In 1988 the PLO, under Arafat's leadership, in effect renounced terrorism and accepted Israel's right to coexist with an independent Palestine. A 1993 accord with Israel led to limited Palestinian self-rule in Jericho and the Gaza Strip in 1994, and Arafat became president of the Palestinian Authority. Arafat, Shimon Peres, and Yitzhak Rabin shared the 1994 Nobel peace prize for the 1993 accord. A 1995 agreement called for self-rule for all Arab cities and villages in the West Bank by 1996; Arafat was elected president of the Palestinian-controlled territory in 1996.
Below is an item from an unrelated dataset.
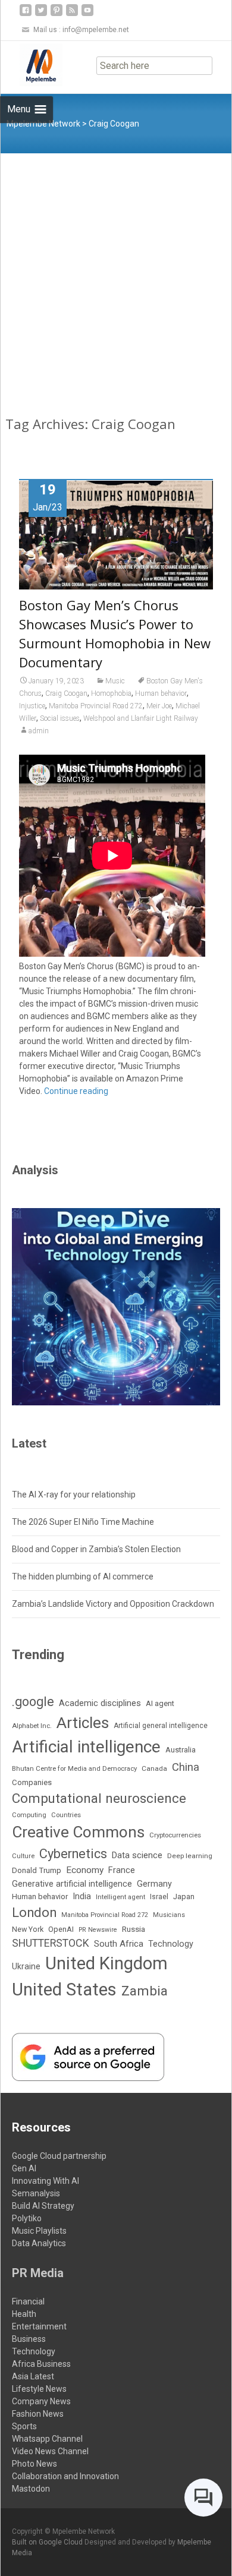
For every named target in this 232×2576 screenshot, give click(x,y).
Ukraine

In 1999, Arafat and Israeli prime minister Ehud Barak signed an agreement to finalize their borders and determine the status of Jerusalem by 2000. The difficulty of resolving, however, those issues stalled negotiations and led (Sept., 2000) to renewed violence. In that fighting, Israel, which accused Arafat of responsibility for Palestinian attacks on Israeli civilians, at times endangered Arafat's personal safety and enhanced his support among Palestinians. Disillusionment with Arafat's leadership within the Palestinian parliament, however, led it in 2003 to establish the post of prime minister in a largely unsuccessful attempt to reduce his power in the months before his death. Although Arafat brought international attention and support to the Palestinian cause, he was ultimately unable to secure an independent state, and at his death left behind a PLO that was divided within and challenged from without by other Palestinian groups (especially Hamas). In 2013 foreign experts experts who examined his remains and effects disagreed over whether there were indications of deadly polonium poisoning, an issue that had been raised by his wife; French prosecutors ended an investigation in 2015 for a lack of evidence.